--- WHAT YOU SHOULD DO ---
Here is a block of entries. Write out its lines exactly, from the first through the one containing "Task: Click the Extensions puzzle piece icon".

--- GIVEN DATA ---
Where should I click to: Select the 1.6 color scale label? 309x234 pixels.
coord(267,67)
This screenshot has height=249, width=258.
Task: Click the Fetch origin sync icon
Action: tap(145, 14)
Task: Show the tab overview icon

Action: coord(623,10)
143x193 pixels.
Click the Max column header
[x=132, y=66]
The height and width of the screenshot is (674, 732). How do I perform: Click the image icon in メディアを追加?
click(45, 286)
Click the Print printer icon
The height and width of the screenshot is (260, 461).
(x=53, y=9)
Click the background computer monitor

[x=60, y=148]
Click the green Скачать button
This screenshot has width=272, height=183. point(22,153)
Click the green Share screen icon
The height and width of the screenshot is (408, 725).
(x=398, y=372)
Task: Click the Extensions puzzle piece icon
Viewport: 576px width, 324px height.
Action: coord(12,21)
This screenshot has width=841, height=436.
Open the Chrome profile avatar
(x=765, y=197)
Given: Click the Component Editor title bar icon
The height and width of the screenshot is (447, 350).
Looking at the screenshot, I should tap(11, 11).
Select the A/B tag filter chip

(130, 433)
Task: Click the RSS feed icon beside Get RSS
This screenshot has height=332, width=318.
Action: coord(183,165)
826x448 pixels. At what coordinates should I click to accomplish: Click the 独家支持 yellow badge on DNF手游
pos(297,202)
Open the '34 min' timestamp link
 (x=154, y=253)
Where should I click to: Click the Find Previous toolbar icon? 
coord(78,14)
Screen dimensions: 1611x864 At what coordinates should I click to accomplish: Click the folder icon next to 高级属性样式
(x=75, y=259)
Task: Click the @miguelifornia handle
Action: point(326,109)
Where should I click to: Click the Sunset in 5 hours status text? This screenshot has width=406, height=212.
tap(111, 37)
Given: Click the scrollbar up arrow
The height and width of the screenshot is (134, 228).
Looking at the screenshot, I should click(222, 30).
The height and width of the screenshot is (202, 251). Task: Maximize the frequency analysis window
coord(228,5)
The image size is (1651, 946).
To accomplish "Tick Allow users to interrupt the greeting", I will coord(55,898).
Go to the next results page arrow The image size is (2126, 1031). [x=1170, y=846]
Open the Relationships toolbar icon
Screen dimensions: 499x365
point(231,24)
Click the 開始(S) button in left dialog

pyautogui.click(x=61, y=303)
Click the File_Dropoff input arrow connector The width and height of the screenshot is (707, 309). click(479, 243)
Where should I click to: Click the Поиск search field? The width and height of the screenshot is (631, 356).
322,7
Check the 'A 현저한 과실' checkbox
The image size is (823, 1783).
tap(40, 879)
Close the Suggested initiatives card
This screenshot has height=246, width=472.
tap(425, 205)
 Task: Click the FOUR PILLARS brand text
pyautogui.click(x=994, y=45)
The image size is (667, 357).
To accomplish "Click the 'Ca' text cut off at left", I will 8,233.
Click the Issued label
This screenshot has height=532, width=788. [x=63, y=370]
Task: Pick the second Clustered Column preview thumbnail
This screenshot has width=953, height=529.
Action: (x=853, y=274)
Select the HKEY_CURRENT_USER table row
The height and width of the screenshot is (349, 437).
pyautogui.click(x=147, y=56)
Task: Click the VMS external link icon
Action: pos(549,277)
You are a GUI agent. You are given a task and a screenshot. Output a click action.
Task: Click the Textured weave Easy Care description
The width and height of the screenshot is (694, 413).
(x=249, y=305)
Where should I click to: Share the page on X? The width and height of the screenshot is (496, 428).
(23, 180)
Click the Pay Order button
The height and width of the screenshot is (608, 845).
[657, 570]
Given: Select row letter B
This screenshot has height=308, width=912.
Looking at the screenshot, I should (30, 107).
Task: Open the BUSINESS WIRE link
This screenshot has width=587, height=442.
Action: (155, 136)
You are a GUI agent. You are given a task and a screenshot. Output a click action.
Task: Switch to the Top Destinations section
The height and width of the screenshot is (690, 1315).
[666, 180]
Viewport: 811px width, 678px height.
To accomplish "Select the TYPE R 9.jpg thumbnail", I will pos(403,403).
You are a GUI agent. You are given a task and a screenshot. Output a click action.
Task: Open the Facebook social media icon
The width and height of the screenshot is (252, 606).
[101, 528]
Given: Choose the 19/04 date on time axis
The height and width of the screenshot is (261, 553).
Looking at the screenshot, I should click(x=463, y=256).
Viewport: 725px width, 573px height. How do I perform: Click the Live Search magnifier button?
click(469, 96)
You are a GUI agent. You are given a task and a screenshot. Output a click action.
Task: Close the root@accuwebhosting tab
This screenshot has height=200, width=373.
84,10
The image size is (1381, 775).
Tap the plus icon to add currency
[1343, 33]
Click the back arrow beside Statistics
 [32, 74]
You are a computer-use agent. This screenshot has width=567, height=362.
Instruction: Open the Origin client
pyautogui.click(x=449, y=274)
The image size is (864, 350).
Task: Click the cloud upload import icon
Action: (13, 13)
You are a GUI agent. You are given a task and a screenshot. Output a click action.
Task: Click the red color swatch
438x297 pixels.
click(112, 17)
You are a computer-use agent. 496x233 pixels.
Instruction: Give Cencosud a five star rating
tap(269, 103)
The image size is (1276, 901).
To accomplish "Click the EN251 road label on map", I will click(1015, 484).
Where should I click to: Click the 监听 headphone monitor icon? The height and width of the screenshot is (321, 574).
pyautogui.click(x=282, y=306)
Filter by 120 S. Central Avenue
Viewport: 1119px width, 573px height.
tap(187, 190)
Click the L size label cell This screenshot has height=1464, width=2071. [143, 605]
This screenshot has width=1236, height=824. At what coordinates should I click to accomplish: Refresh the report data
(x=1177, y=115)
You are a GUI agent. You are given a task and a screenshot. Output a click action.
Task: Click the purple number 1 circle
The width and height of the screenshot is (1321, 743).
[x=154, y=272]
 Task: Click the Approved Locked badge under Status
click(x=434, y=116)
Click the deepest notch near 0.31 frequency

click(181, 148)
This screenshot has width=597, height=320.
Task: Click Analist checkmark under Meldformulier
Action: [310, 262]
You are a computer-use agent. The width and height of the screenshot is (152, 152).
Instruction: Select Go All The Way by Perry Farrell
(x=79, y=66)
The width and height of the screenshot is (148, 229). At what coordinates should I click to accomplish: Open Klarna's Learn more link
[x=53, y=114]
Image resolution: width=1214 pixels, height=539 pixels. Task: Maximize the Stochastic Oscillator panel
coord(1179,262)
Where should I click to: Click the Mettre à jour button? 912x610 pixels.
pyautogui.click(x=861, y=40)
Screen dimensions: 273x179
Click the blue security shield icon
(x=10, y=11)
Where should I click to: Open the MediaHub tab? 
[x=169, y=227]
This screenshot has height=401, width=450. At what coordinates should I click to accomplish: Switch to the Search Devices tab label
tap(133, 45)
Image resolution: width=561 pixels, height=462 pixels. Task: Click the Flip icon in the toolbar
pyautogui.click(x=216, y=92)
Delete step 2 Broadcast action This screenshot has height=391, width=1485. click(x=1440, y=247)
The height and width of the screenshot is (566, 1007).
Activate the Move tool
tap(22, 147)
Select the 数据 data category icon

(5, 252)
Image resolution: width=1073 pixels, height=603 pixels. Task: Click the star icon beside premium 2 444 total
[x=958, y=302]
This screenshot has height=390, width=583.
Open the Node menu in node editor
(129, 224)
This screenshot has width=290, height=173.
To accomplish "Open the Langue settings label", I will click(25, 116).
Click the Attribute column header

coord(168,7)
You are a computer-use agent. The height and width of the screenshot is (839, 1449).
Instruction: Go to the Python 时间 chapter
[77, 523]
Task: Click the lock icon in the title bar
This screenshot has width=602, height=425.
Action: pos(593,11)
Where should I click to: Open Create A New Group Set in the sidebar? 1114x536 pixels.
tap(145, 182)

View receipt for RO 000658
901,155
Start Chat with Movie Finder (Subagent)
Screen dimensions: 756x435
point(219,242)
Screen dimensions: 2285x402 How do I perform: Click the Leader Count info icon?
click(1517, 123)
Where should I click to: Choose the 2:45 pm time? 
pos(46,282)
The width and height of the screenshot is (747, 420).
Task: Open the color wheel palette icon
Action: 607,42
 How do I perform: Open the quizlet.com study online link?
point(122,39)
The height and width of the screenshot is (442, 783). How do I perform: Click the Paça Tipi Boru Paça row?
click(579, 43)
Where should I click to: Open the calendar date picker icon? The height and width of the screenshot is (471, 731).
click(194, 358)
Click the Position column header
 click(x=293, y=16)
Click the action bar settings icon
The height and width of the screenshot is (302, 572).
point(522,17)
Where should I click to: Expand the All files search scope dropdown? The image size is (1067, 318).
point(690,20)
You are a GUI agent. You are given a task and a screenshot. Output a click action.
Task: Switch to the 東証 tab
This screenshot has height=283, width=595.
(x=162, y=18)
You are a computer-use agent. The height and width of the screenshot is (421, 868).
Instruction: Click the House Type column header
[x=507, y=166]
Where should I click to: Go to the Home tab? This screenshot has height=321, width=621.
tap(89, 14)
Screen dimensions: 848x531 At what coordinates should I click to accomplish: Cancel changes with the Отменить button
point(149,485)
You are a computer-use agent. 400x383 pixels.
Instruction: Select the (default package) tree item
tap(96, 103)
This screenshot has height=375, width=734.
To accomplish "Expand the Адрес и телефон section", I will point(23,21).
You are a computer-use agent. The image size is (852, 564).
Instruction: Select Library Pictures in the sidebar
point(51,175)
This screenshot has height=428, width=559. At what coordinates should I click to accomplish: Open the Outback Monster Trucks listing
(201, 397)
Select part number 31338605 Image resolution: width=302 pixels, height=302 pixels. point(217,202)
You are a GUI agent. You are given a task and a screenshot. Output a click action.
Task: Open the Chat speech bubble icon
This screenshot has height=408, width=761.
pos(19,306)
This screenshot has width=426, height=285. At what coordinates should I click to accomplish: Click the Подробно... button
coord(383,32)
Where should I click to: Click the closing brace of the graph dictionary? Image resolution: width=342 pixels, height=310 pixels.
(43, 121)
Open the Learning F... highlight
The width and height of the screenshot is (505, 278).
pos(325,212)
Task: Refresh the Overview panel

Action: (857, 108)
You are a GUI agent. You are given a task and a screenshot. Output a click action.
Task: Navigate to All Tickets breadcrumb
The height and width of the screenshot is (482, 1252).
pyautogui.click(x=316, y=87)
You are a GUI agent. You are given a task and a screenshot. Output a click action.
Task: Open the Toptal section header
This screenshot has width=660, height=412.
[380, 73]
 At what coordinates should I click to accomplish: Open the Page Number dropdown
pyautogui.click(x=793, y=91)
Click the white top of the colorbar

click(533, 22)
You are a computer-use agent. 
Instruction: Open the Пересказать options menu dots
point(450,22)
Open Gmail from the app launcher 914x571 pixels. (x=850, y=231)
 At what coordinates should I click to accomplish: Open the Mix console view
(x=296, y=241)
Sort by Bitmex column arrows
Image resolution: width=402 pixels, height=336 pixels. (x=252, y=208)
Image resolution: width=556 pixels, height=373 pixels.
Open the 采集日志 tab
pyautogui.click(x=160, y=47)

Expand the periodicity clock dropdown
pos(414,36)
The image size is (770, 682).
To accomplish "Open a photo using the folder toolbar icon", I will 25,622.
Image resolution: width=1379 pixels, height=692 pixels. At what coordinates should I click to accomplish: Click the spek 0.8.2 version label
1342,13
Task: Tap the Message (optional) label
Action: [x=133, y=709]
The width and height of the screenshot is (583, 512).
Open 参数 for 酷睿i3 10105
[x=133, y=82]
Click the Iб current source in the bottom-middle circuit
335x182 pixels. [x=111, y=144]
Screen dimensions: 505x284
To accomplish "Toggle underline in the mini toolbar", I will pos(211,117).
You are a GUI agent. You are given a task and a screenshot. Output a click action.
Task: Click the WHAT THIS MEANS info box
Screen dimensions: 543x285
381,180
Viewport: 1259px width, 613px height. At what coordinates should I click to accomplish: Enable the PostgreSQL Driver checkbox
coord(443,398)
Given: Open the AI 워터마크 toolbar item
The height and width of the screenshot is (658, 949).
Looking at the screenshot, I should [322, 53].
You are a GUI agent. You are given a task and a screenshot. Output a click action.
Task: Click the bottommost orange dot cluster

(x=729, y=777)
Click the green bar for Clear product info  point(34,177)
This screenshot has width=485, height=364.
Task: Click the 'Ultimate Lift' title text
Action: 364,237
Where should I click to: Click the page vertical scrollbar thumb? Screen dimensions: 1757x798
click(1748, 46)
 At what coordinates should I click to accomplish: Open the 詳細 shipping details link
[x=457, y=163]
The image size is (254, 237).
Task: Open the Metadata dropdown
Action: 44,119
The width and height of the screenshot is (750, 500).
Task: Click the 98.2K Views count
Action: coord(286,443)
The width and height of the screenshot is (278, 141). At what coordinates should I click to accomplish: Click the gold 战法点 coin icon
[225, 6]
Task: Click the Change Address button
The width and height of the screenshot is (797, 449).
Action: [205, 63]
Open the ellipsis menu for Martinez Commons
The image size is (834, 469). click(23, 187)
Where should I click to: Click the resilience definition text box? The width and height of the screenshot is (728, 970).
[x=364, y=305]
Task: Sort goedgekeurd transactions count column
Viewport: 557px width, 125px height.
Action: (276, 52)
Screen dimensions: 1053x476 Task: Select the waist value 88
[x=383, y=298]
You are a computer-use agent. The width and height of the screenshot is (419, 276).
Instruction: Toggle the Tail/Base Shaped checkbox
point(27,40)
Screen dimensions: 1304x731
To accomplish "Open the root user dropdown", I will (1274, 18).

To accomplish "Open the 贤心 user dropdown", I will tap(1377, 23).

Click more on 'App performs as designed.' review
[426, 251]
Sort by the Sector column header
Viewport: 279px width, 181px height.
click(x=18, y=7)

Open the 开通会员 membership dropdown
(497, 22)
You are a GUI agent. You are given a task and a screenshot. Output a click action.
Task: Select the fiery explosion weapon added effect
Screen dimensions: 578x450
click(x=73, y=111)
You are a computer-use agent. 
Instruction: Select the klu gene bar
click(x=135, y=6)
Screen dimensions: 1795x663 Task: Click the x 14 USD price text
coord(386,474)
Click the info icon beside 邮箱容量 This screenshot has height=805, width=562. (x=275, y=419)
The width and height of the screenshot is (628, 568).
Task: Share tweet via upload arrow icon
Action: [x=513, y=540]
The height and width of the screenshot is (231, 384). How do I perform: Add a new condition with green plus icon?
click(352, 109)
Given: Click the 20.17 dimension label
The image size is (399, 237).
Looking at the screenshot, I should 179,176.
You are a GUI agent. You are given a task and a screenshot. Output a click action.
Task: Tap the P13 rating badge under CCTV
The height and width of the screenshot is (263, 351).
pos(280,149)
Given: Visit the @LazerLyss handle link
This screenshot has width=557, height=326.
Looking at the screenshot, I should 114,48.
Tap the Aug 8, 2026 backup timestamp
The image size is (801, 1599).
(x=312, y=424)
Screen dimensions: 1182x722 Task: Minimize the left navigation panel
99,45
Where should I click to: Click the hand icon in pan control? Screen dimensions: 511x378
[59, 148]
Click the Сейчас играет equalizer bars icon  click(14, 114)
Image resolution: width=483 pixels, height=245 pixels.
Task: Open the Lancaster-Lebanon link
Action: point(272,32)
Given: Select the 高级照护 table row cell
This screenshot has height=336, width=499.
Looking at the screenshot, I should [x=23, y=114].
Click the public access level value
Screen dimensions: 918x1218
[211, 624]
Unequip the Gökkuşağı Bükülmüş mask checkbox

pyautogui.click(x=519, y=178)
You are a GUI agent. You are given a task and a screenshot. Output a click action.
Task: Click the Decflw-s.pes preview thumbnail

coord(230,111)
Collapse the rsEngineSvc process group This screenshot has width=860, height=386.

--- ANSWER BOX ---
Where should I click to: Select the 1.6 color scale label? 309x234 pixels.
coord(267,67)
This screenshot has height=249, width=258.
Task: Click the Fetch origin sync icon
Action: tap(145, 14)
Task: Show the tab overview icon

Action: coord(623,10)
143x193 pixels.
Click the Max column header
[x=132, y=66]
The height and width of the screenshot is (674, 732). How do I perform: Click the image icon in メディアを追加?
click(45, 286)
Click the Print printer icon
The height and width of the screenshot is (260, 461).
(x=53, y=9)
Click the background computer monitor

[x=60, y=148]
Click the green Скачать button
This screenshot has width=272, height=183. point(22,153)
Click the green Share screen icon
The height and width of the screenshot is (408, 725).
(x=398, y=372)
Task: Click the Extensions puzzle piece icon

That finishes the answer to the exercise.